### ZU ERLEDIGEN
**1)** Worauf beruhen offene Systeme laut dem Text über offene Systeme?
**2)** Setzen Sie den Text über offene Systeme im Anschluss an seinen letzten Satz fort.

Ich möchte diese Problematik und die sich daraus ergebenden Perspektiven anhand eines Szenarios der Evolution der Informationstechnik (IT) in den 90er Jahren darstellen. Das Szenario und daraus abgeleitete Thesen zur Zukunft "proprietärer" und "offener" Systeme in den 90er Jahren haben das Ziel, die betroffene Informatik-"Gemeinde" zu provozieren und dadurch zu sensibilisieren.

Grundlage meiner Ausführungen ist die folgende Definition oder Umschreibung von "offenen Systemen":

"Offene Systeme" sind technische Systeme, die aus Informatik-Teilsystemen oder Komponenten bestehen, die auf unterschiedlichen, heterogenen Herstellerarchitekturen, aufbauen und trotzdem geordnet miteinander kooperieren können;

Grundlage solcher "offener Systeme" sind Definitionen und Implementationen von Standardschnittstellen, über die alle Teile oder Komponenten von größeren Systemen miteinander verkehren. Idealerweise sind solche Standards öffentlich und für jedermann zugänglich; sie sind nur über einen Entscheidungsprozeß erweiterbar, in den alle interessierten Parteien einbezogen sind. Ausnahmsweise können diese Standards einer bestimmten Interessenpartei, einem einzelnen Hersteller oder einer Herstellergruppierung gehören, das heißt, sie sind "proprietär". Solche Ausnahmen sind aus der Sicht der Benutzer nicht wünschenswert, aber dann tragbar, wenn ihre weite Verbreitung und eine starke moralische Verpflichtung des Besitzers zum Schutz der Kunden Investitionen sie zu "de facto" Standards werden lassen.

### DATENAUSZUG
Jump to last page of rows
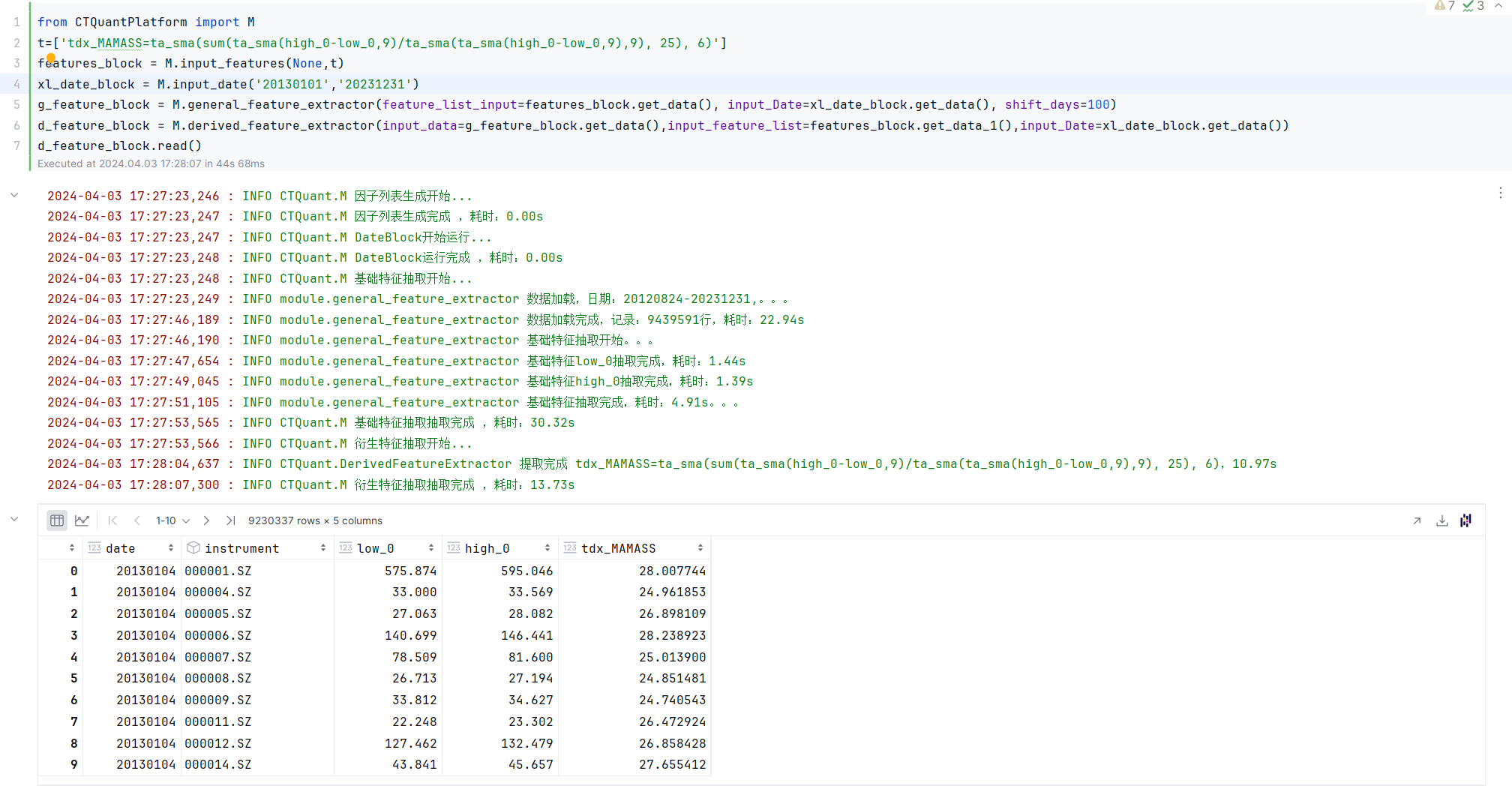Screen dimensions: 1512x795 pos(230,520)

### LÖSUNGEN DER AUFGABEN
**1)** Sie beruhen auf Definitionen und Implementationen von Standardschnittstellen, über die alle Teile oder Komponenten größerer Systeme miteinander verkehren.

**2)**
Ich behandle das Thema "Bedeutung offener Systeme für die Informationswirtschaft" zunächst im Rahmen eines "Szenarios der Evolution der Informationstechnik in den 90er Jahren und anhand von "Thesen zur Zukunft 'proprietärer' und 'offener Systeme'. Das Szenario hält plakativ einige Annahmen zu den aus meiner Sicht wesentlichen Trends fest, die die Entwicklung der Informatik-Nutzung in den kommenden fünf bis zehn Jahren bestimmen. Der Akzent liegt auf der Informatik-Nutzung, nicht auf der Technologie; und natürlich auf der Relevanz offener Systeme für die Nutzung des in der Informationstechnik (IT) immer noch gewaltigen schlummernden Potentials zur Erhöhung der Wettbewerbsfähigkeit.

Die Szenario-Annahmen erheben nicht den Anspruch, besonders originell oder originär zu sein; die ganze Informatik-Gemeinde redet in der einen oder anderen Form darüber, manchmal allerdings vielleicht, ohne ein tiefes Verständnis für die Implikationen zu haben. Zur Informatik-Gemeinde zähle ich Informatik-Hersteller, deren Kunden, Informatik-Berater und die Informatik-Ausbilder. Bei den "Kunden" unterscheide ich zwischen den Primärkunden, nämlich den Informatik-Organisationen bei Kundenfirmen, und den Sekundärkunden, den eigentlichen Benutzern, den sogenannten "end users".

Die Thesen sind bewußt provokativ formuliert; ich bin mir bewußt, daß ich in einigen Bereichen die Dinge vereinfache. Anschließend an Szenario und Thesen will ich mit Alpträumen und Wunschträumen eines IT-Verantwortlichen die graue Theorie mit etwas Fleisch und Blut veranschaulichen. Und abschließend werde ich eine Vision einer neuen Gesamtsystem-Architektur präsentieren, die offenen Systemen eine neue Rolle und Bedeutung für die gesamte Informationswirtschaft zuweisen wird.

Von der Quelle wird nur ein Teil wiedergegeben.